On Friday’s drive to the office, the phone pings with a news alert about yet another Black man or woman killed by law enforcement. Sadness looms closely as the usual short drive to work now becomes longer. As you walk to your desk, your white co-workers are talking casually about sports, entertainment and last night’s happy hour.

“The weekend is a few hours away,” you solemnly think as you distance yourself from aimless conversation.

To some Black people, this occurs regularly. For them, news about travesties like the Charleston, South Carolina, massacre becomes twice as uncomfortable when they have to show up to work where they might be the token Black person employed.

In her book “Working While Black: The Black Person’s Guide to Success” Michelle T. Johnson references a study on intercultural sensitivity by Milton Bennett that highlights the six stages of cultural development.

“Although the model is based on the premise that whites are the ones who need to learn intercultural sensitivity, the model actually applies to a person of color trying to make his or her way in a workplace filled primarily with those from another culture,” the book states.

The first stage is denial, where people do not recognize cultural differences.

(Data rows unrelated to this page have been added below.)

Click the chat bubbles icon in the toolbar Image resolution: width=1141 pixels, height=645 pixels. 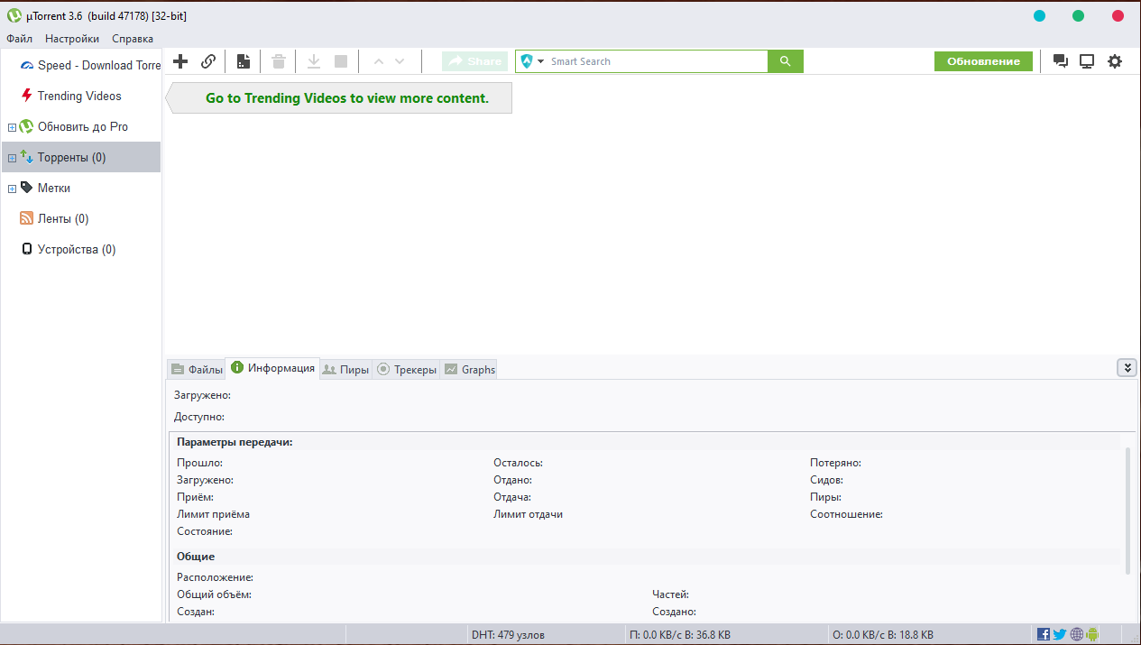pos(1061,61)
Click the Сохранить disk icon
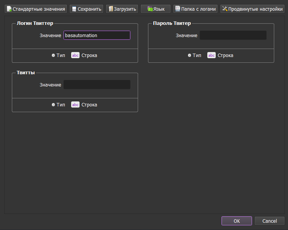 pyautogui.click(x=74, y=9)
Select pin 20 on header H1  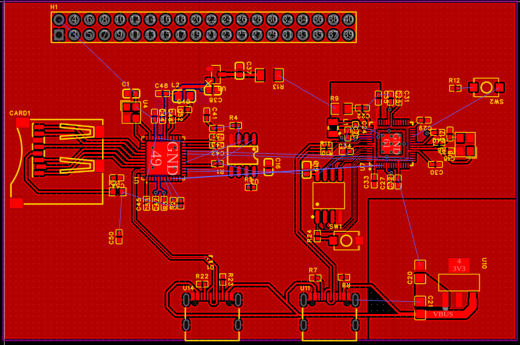coord(196,20)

It sounds a bit like, “I do not see color, we are a post-racial society,” or the newest one, “#AllLivesMatter.”

Following denial is the defense stage where people recognize some differences but see them as negative, which sounds similar to the classic, “Slavery was in the past, I did not do it, why are Black people still talking about it?”

If your eyes have not rolled to the back of your head yet the third stage is minimization. This is the stage where people are unaware of their projection of their own cultural values onto others and see their cultural values as superior. It is perhaps the stage where most employers are today particularly with comments about “clean work appearances” in regards to the natural styling of a Black man or woman’s hair.

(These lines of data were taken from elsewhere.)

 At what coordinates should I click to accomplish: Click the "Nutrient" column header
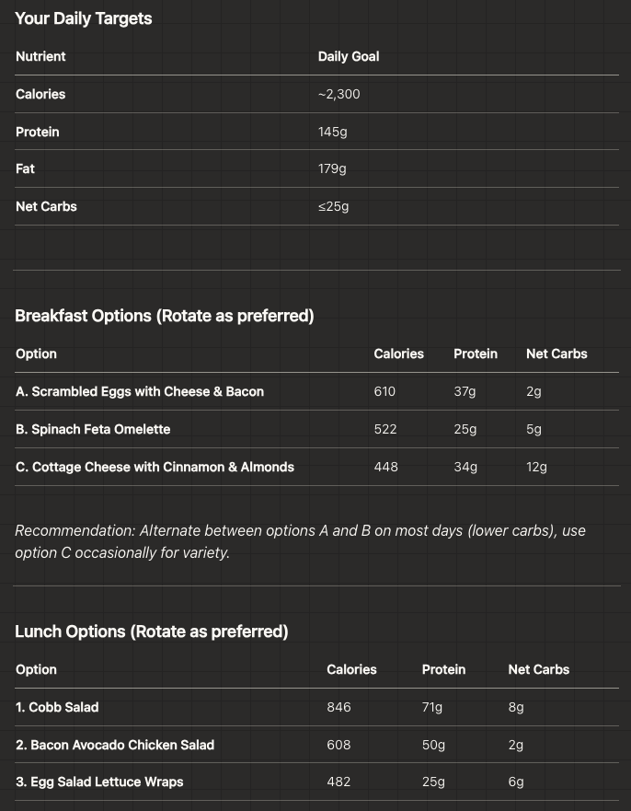[x=40, y=56]
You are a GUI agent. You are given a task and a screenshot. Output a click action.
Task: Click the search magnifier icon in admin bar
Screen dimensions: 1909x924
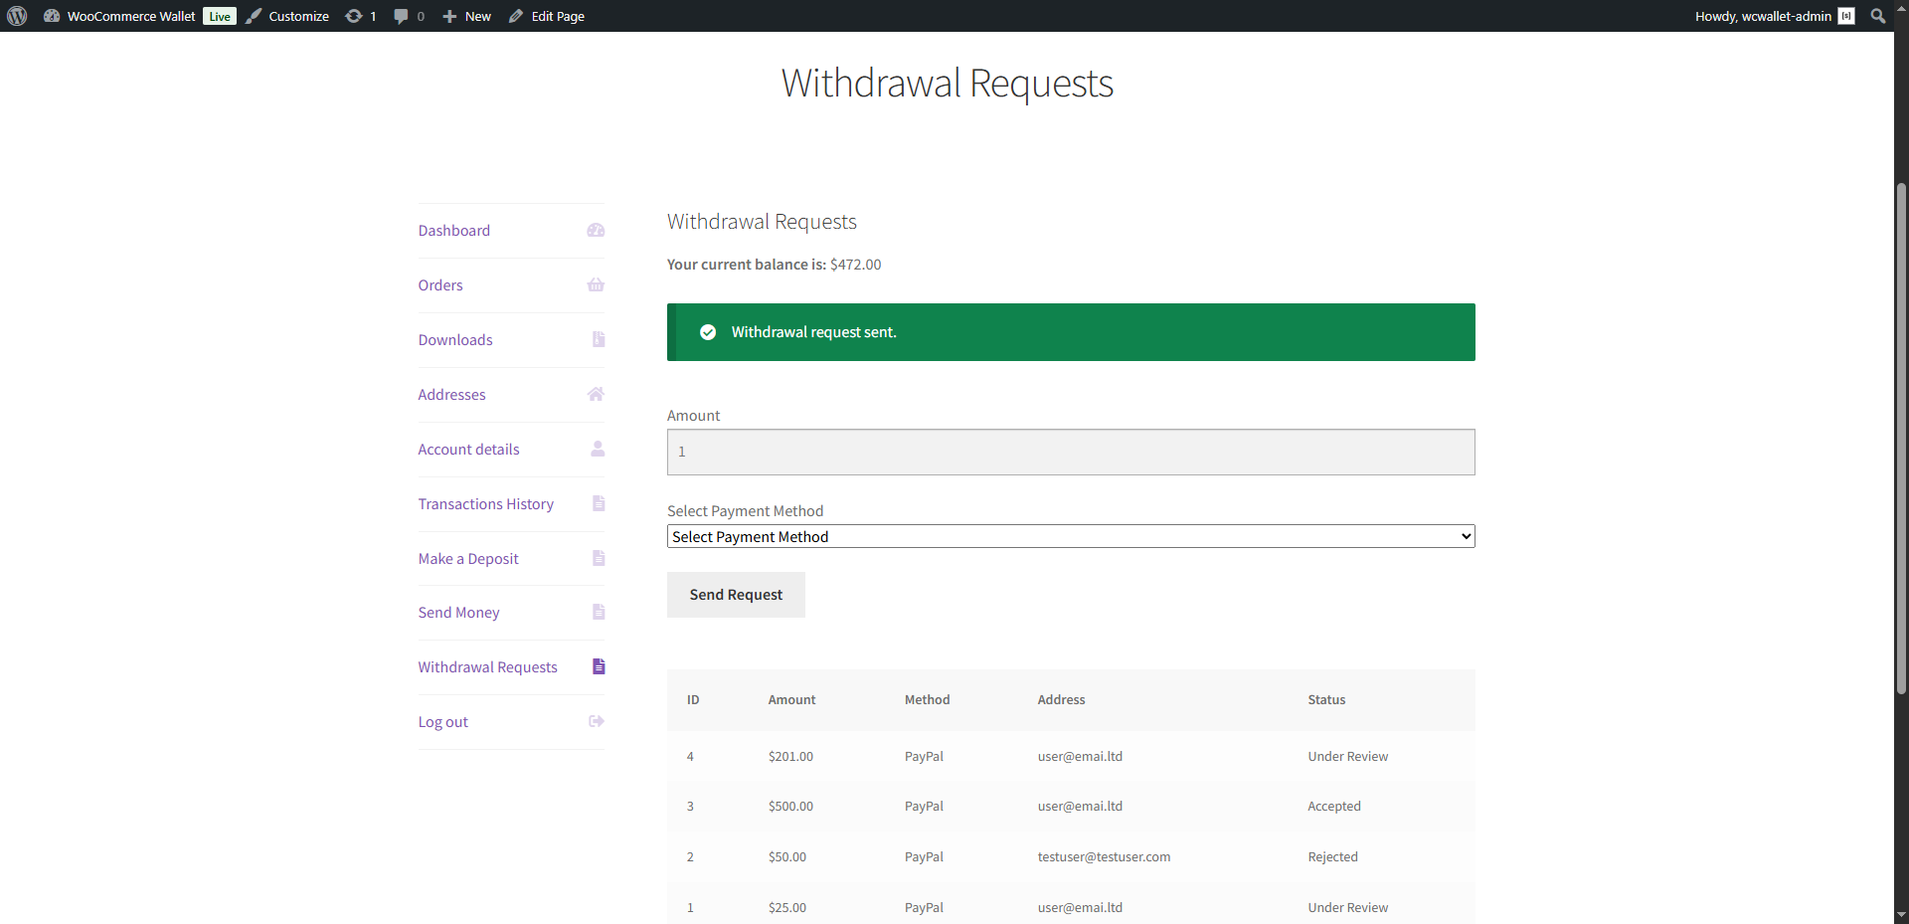coord(1877,16)
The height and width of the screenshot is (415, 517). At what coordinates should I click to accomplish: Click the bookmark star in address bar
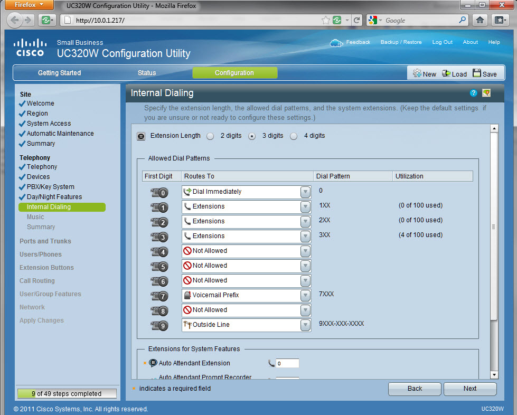click(x=325, y=21)
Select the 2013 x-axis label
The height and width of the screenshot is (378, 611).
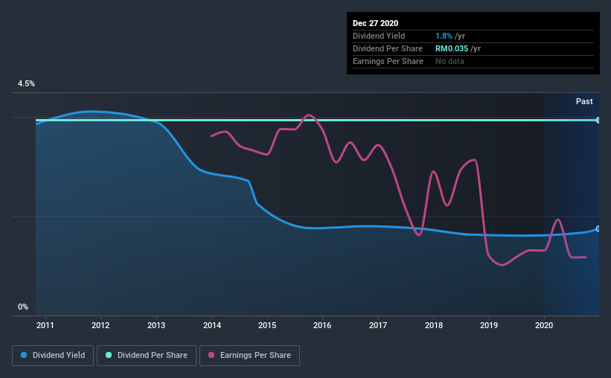coord(156,325)
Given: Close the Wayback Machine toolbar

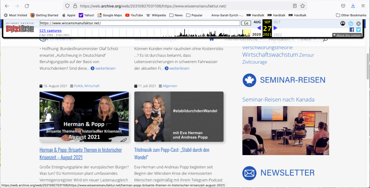Looking at the screenshot, I should coord(358,24).
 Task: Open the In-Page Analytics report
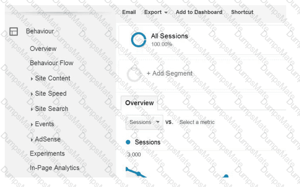pyautogui.click(x=55, y=168)
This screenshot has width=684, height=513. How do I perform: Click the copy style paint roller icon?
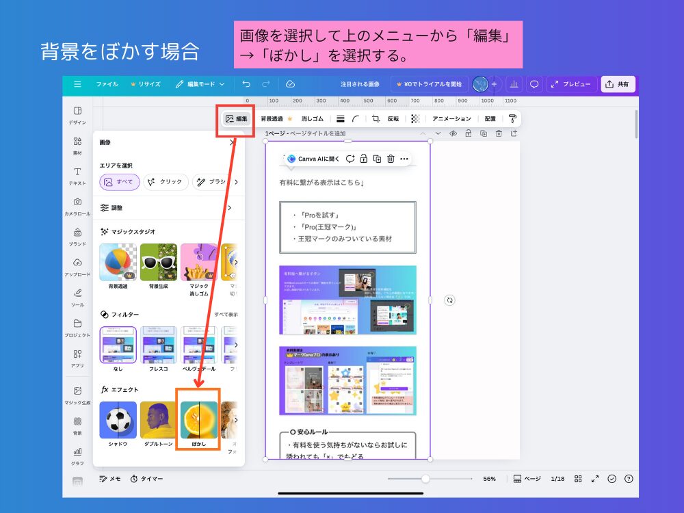tap(512, 118)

From here the progression becomes positive with stage four being acceptance. People shift their perspectives to understand that what they consider ordinary behavior can have different meanings in different cultures. This stage applies to everyone. Cultural awareness is also critical for those who travel to different countries where Western customs are possibly offensive.

The fifth stage is adaption which involves evaluating the behavior of people in a different cultural group from their frame of reference and adapting their behavior to fit what is normal in this different culture.

Integration is the final stage of Bennett’s sensitivity model, where people can shift their frames of reference and become comfortable with evaluating situations from multiple frames. This is what civil rights leaders hoped for, and just because Blacks and whites can sit on the same park bench now does not mean integration has been achieved.

Chances are these horrific accounts of police brutality will occur while on the clock. The key to not lashing out at white co-workers is to remember that for some, you are the first Black person they have been in close contact with. While it is unfair to be the representative for your entire culture, the key to staying employed is finding measures to reduce the stress. Go for a walk on your lunch hour, listen to soft nature sounds or, if the conversation turns to race, get up and walk away.

But if the situation ever becomes that unbearable, take Malcolm X’s advice and find yourself a Black business to work for.